TASK DIRECTIONS: Within the entries below, find every line that has the string "computer", then copy it.

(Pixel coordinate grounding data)
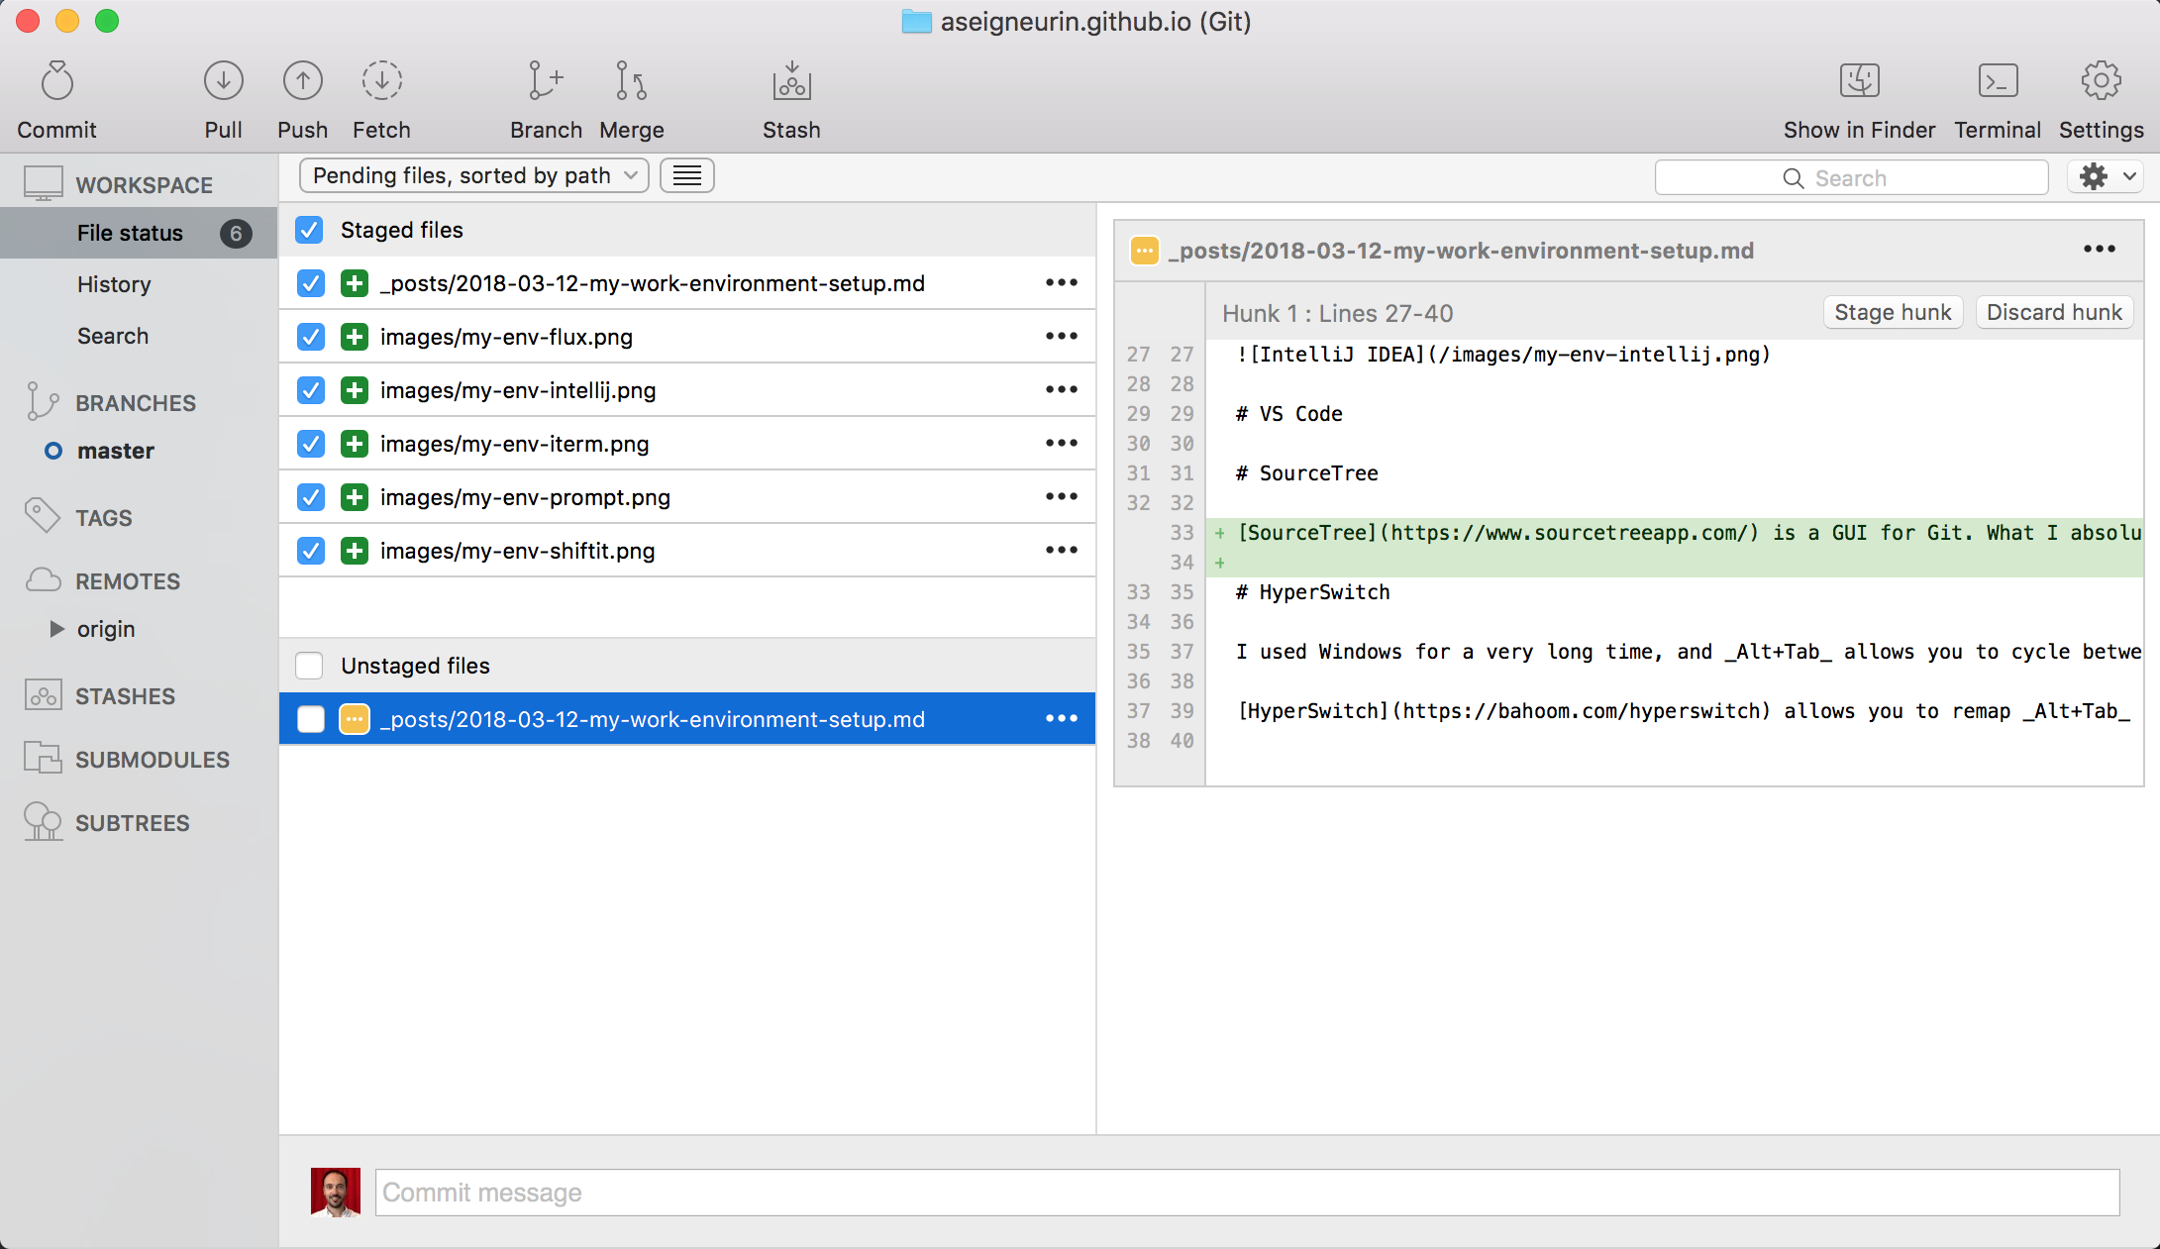Select the Search menu item

pyautogui.click(x=112, y=335)
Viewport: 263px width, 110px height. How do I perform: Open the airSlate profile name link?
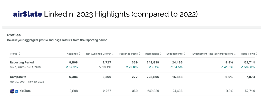[25, 91]
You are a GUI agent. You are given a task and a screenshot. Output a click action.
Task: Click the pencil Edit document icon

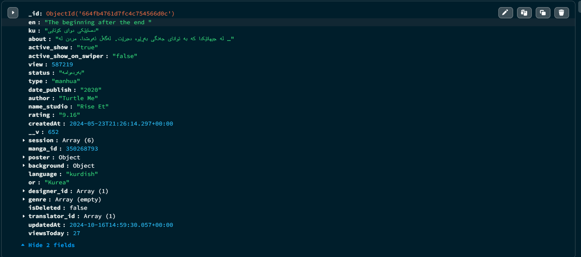tap(505, 13)
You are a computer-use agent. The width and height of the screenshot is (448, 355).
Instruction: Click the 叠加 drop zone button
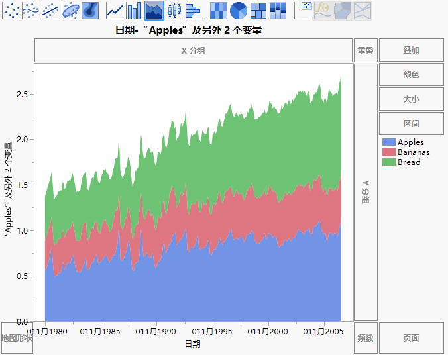[411, 50]
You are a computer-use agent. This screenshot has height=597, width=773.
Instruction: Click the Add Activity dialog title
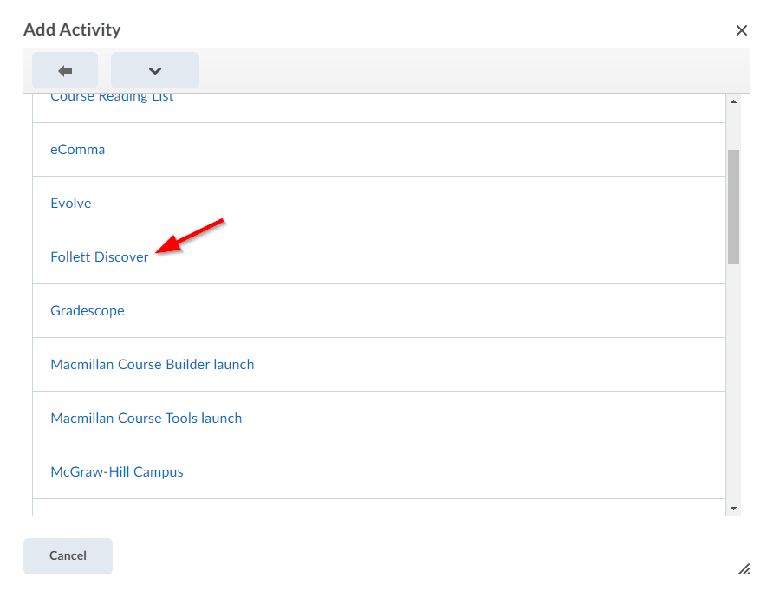pos(72,29)
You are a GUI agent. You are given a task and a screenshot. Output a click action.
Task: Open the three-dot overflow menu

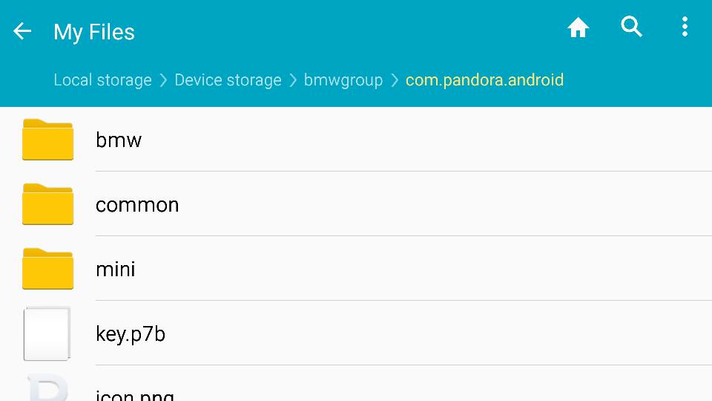685,27
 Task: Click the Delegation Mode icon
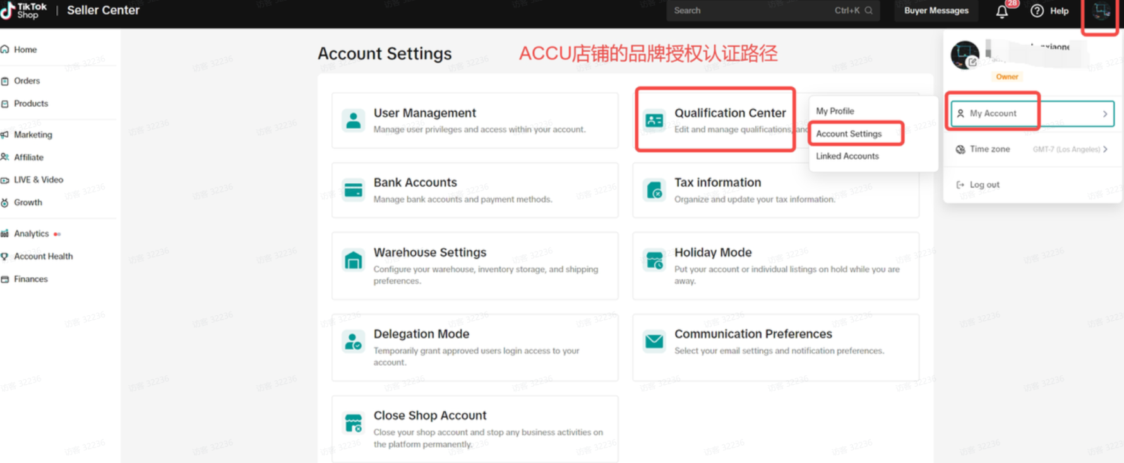tap(353, 341)
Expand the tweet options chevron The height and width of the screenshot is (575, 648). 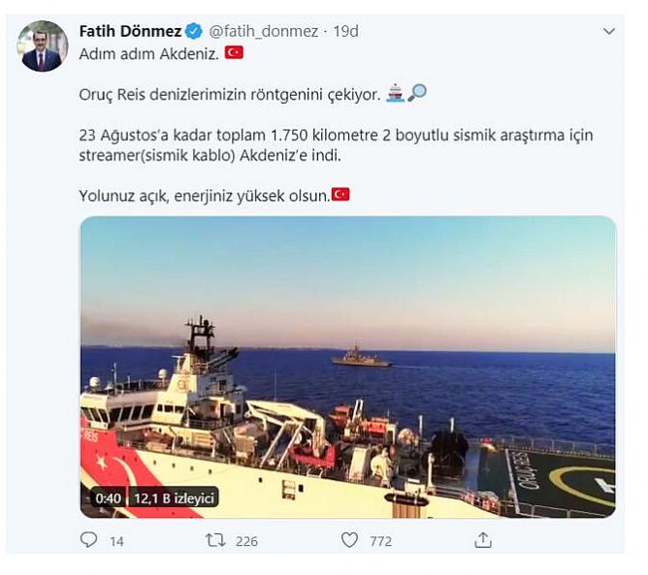point(609,31)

SOLUTION TO THIS PROBLEM:
You are a computer-use agent. The width and height of the screenshot is (448, 355).
You are a computer-use agent. This screenshot has height=597, width=773.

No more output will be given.